** Dataset entries follows **

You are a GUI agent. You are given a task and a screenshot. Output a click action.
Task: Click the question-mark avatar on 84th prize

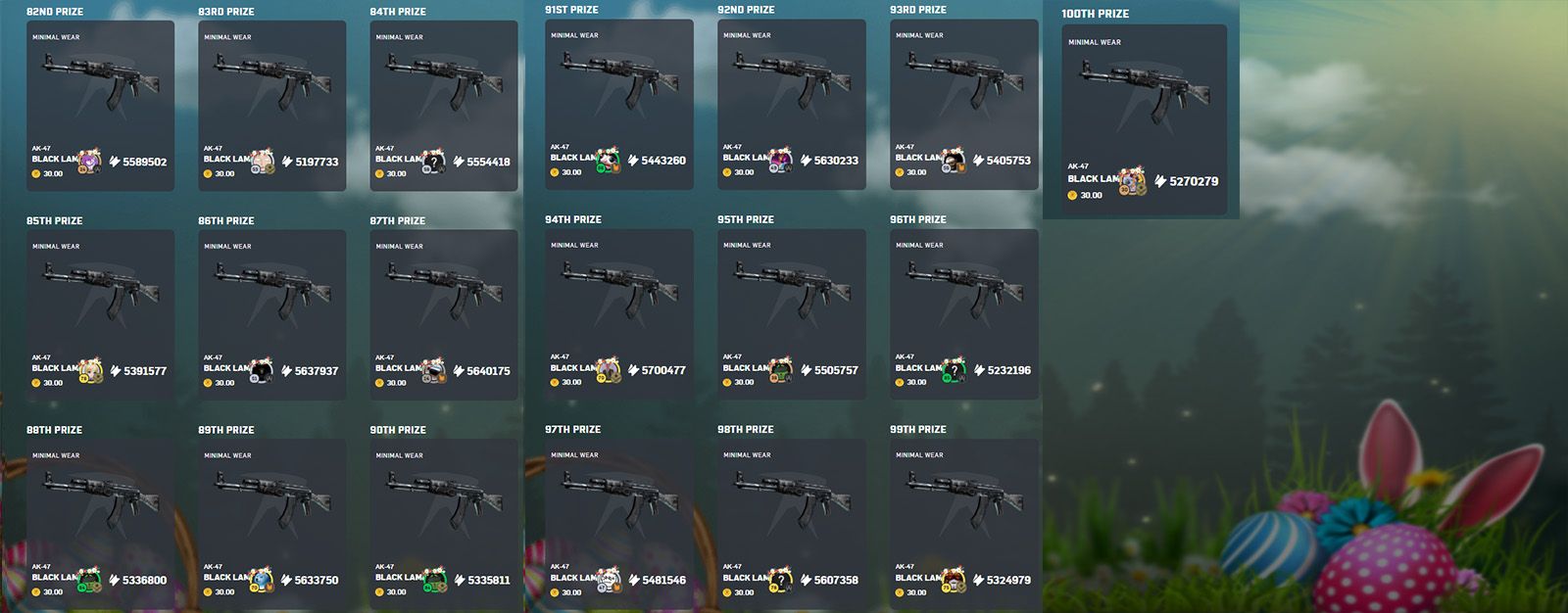(x=433, y=162)
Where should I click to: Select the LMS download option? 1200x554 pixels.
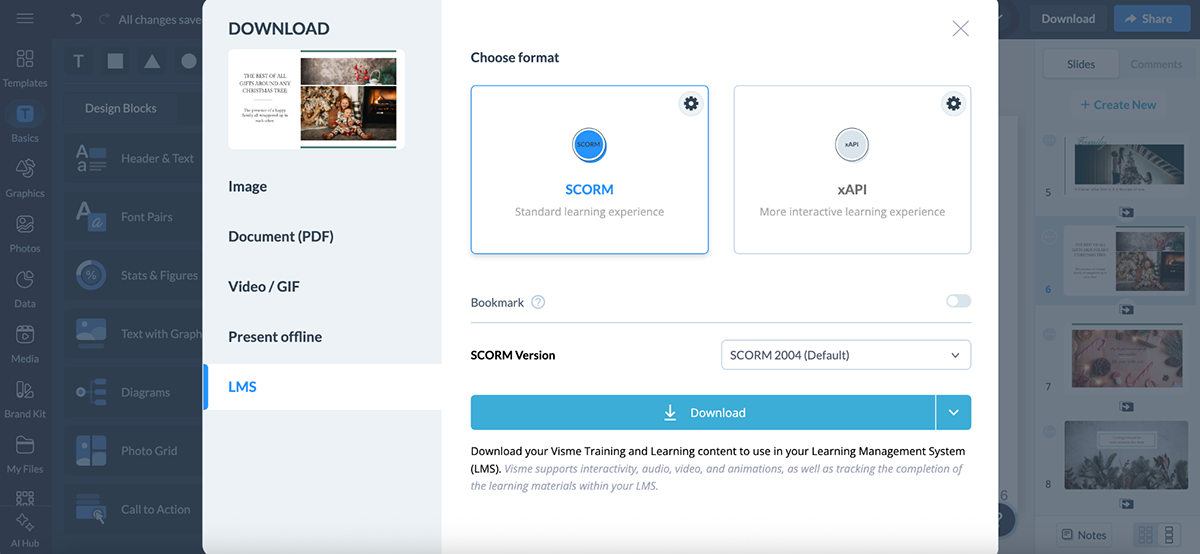point(243,387)
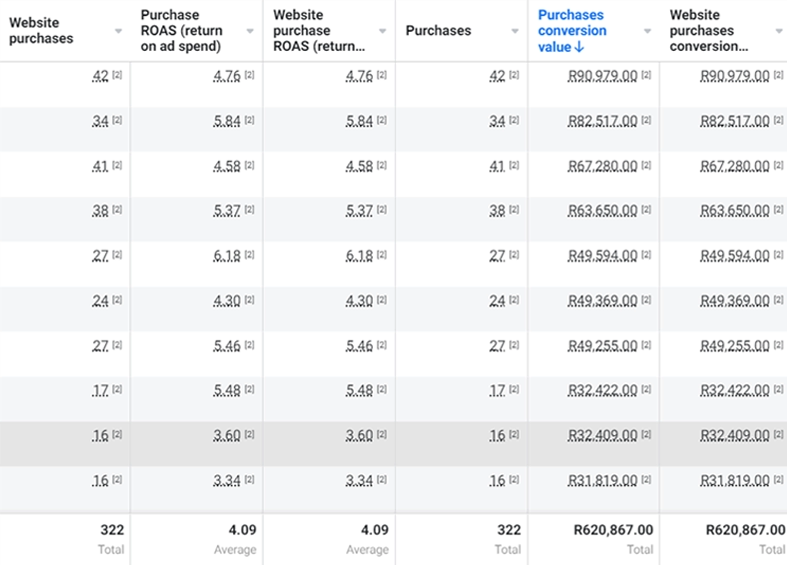Expand the Purchase ROAS column header menu arrow
This screenshot has height=565, width=787.
click(251, 31)
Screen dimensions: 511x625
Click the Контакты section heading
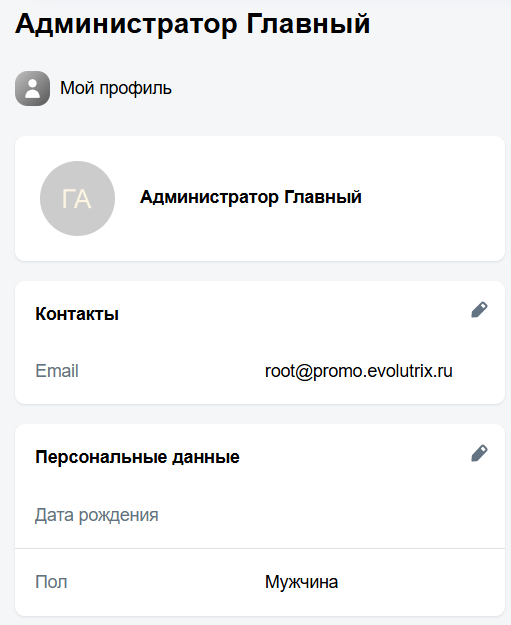[77, 314]
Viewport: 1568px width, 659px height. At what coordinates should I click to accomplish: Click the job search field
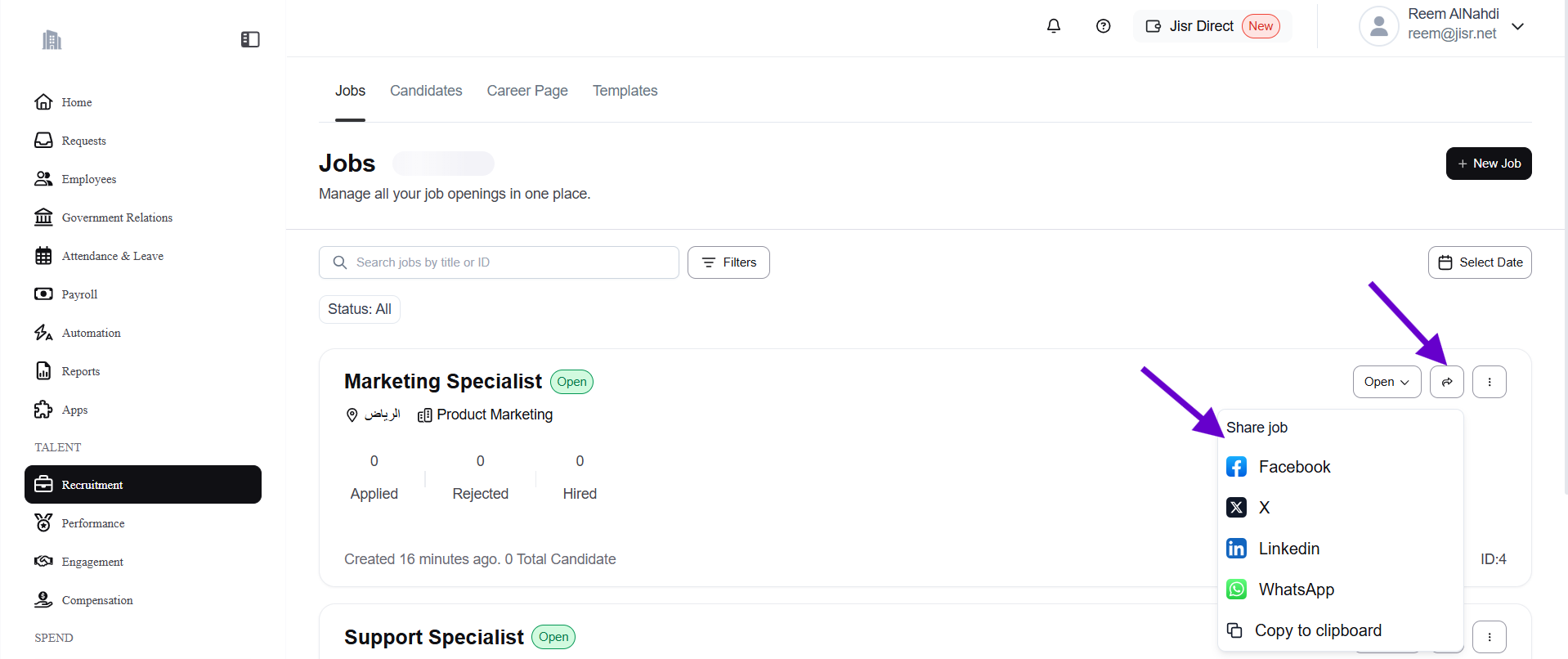[x=499, y=262]
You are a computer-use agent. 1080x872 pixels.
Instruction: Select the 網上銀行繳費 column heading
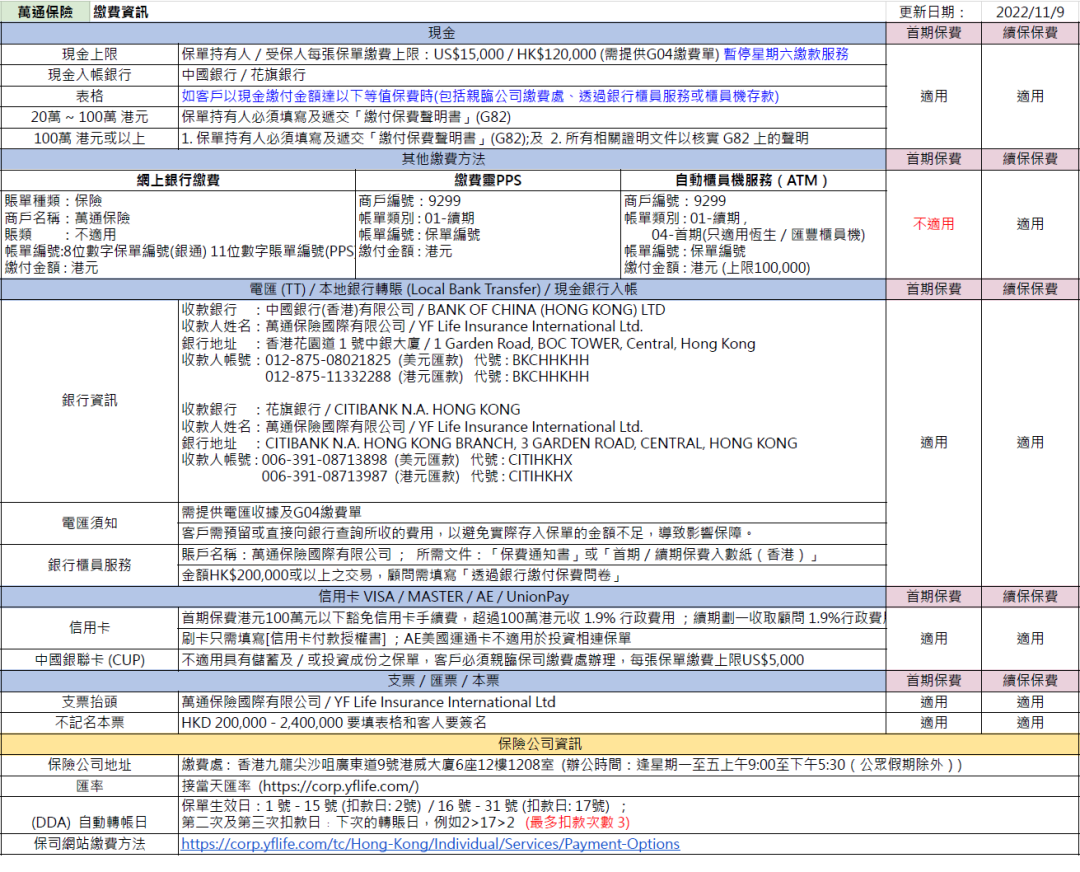tap(178, 181)
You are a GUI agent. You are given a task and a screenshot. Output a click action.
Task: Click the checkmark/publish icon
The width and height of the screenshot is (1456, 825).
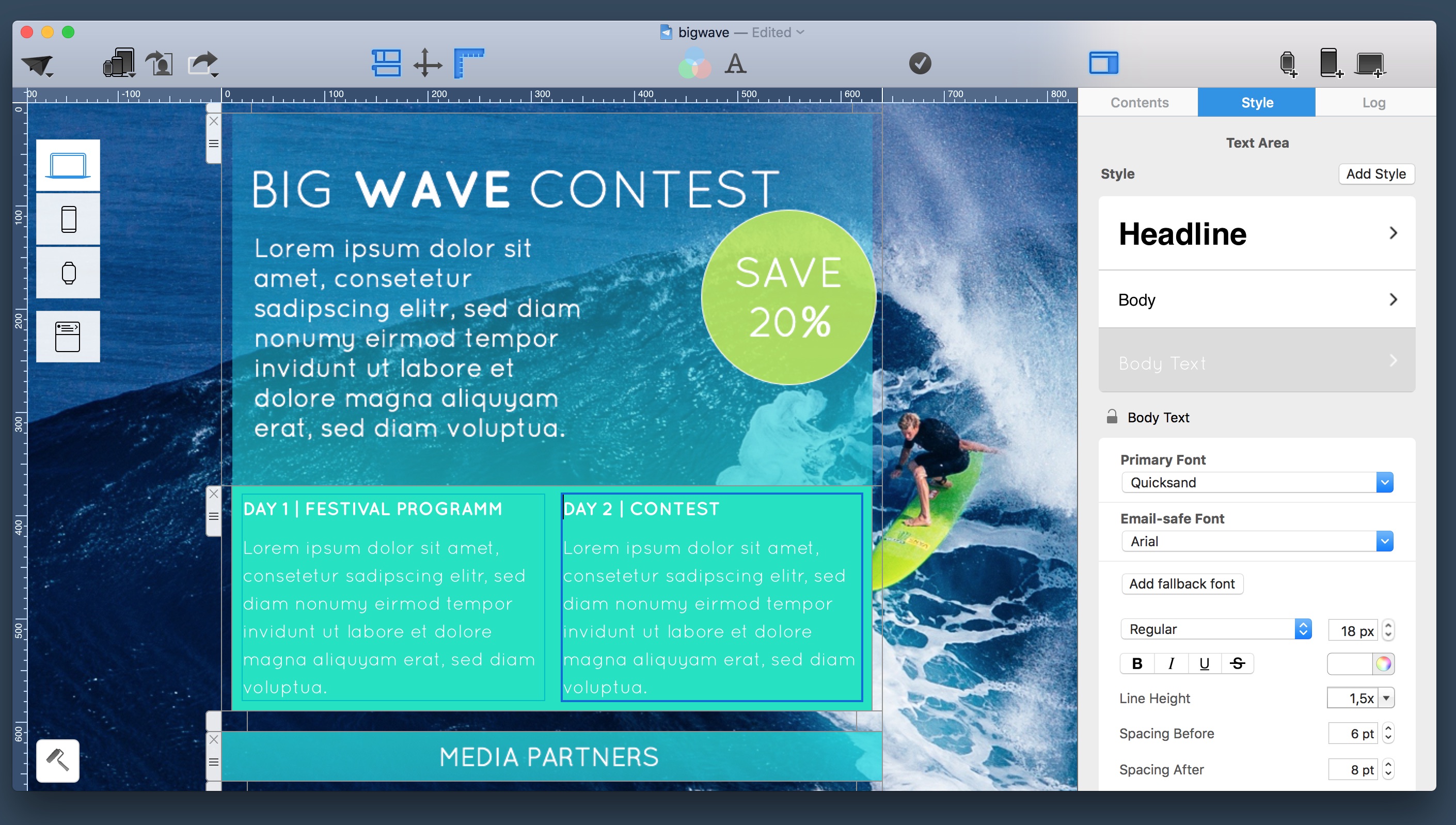click(919, 63)
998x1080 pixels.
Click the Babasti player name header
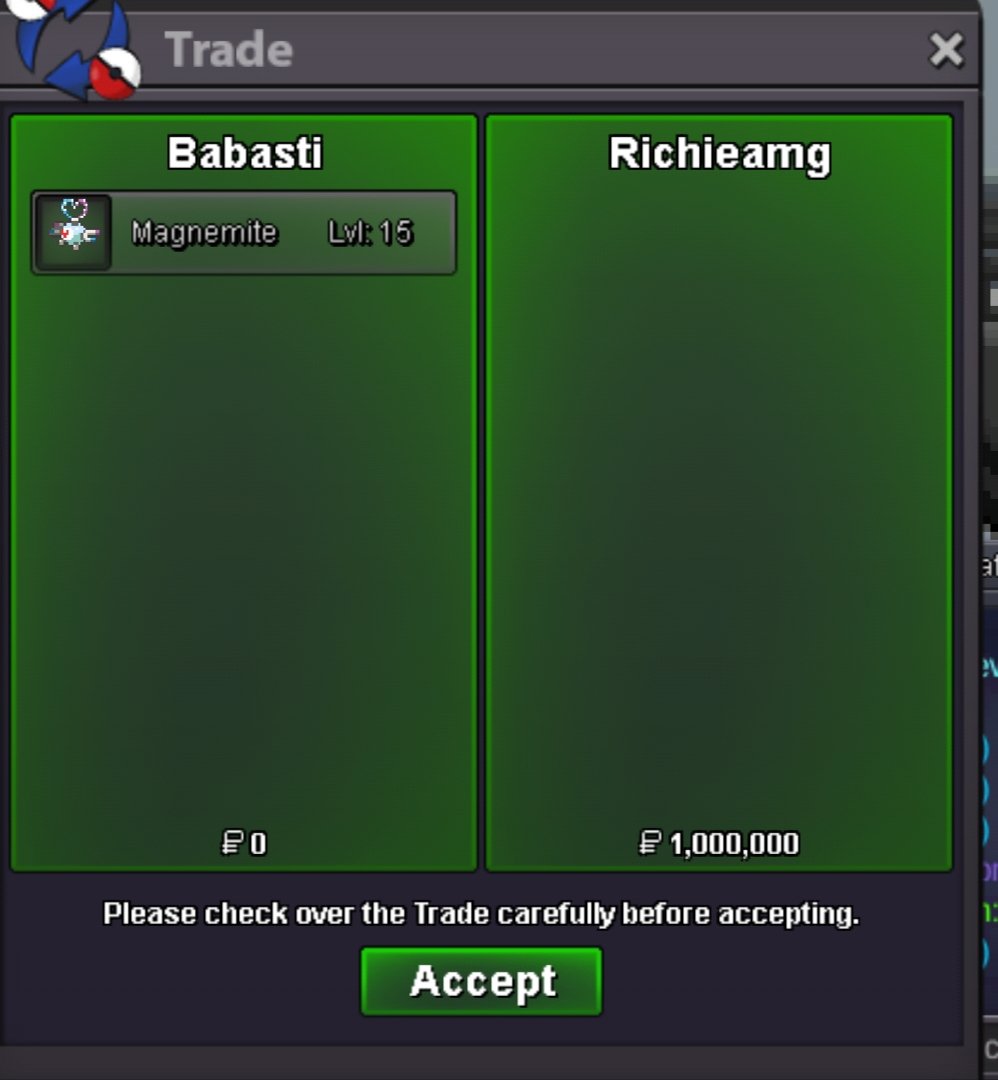[x=245, y=152]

** End of Dataset entries **

* _Task to complete_
Go to the line that contains "You are a computer-use" and copy it and every line after it through the end of the entries, exactly, without the pictures.

* _Answer_
You are a computer-use agent. 1080x872 pixels.
Instruction: Select the 網上銀行繳費 column heading
tap(178, 181)
You are a GUI agent. You are given a task and a screenshot. Output a click action.
Task: Click the checkmark/publish icon
The width and height of the screenshot is (1456, 825).
click(919, 63)
998x1080 pixels.
Click the Babasti player name header
[x=245, y=152]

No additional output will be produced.